• **EXERCISE GOAL**
With the line containing "Screen dimensions: 1385x875" as the start and the line containing "You are a computer-use" as the end, transcribe that span of the entries below exactly, including both.

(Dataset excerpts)

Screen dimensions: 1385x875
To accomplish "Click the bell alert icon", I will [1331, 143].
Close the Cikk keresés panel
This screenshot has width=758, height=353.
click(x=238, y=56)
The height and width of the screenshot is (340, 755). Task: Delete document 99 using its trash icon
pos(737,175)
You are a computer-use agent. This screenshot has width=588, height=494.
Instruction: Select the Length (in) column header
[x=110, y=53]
--
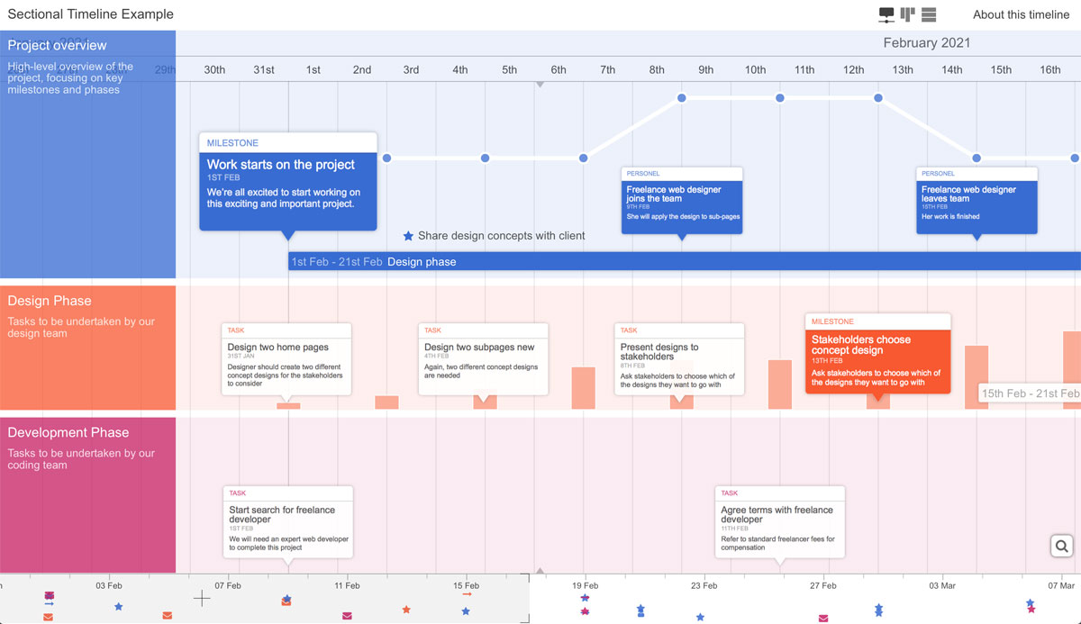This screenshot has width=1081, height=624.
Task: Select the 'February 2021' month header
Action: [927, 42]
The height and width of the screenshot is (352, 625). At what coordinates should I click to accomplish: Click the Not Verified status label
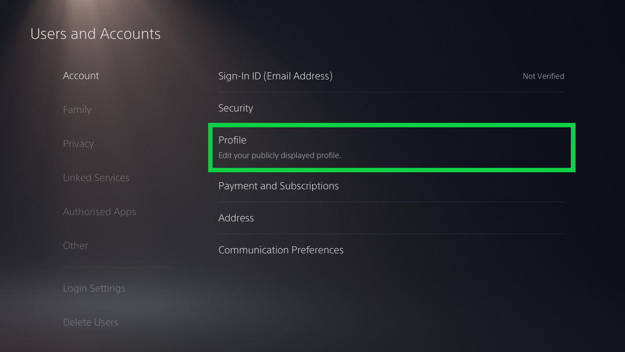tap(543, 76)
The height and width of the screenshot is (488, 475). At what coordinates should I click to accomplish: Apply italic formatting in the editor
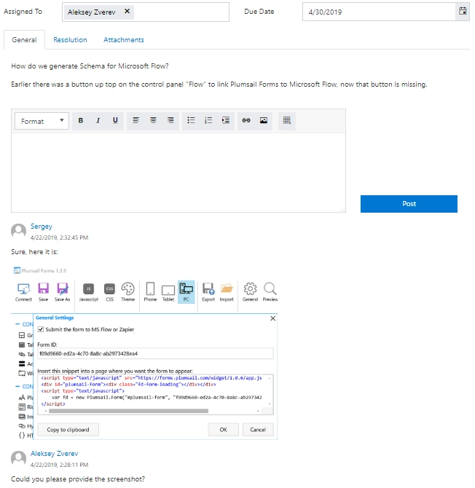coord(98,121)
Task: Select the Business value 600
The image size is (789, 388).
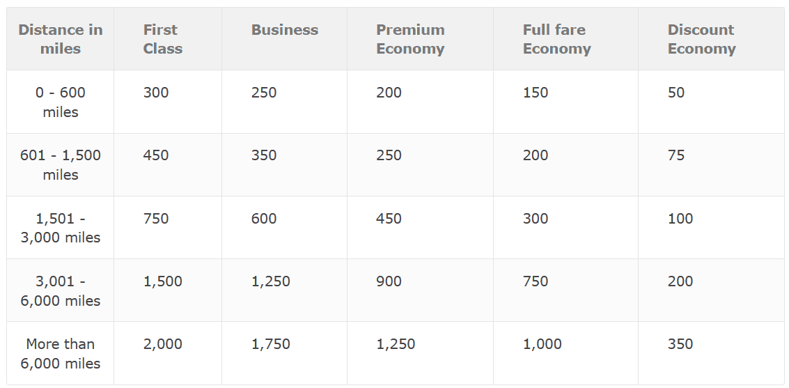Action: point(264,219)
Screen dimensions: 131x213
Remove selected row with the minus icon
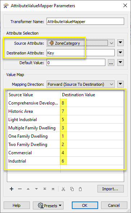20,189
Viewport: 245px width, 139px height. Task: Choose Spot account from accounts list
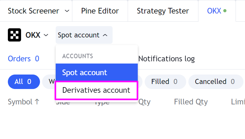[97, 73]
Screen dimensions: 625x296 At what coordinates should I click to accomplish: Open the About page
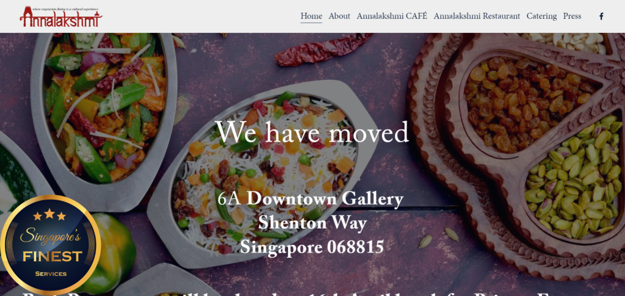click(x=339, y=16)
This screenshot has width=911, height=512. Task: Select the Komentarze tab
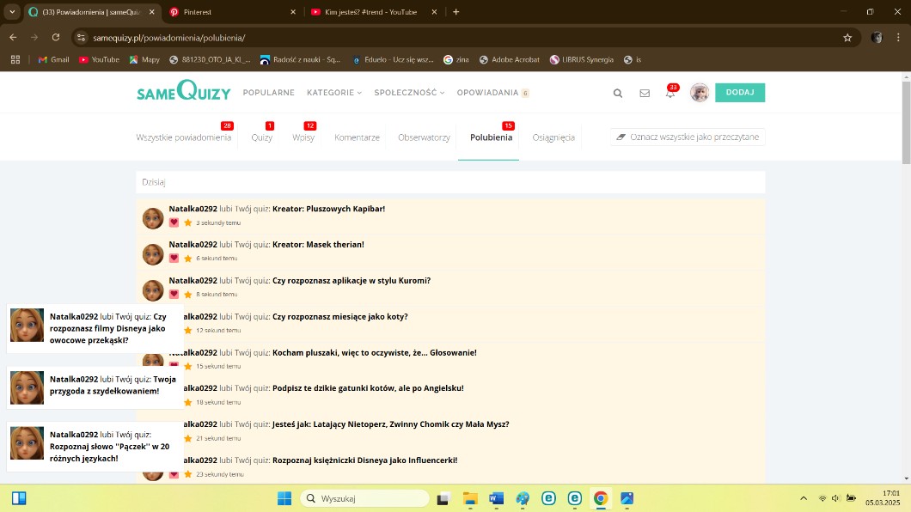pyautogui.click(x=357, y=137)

• **YOUR SOLUTION**
Screen dimensions: 1385x875
To accomplish "Click the bell alert icon", I will [1331, 143].
Close the Cikk keresés panel
This screenshot has width=758, height=353.
click(x=238, y=56)
The height and width of the screenshot is (340, 755). Task: Delete document 99 using its trash icon
pos(737,175)
You are a computer-use agent. This screenshot has width=588, height=494.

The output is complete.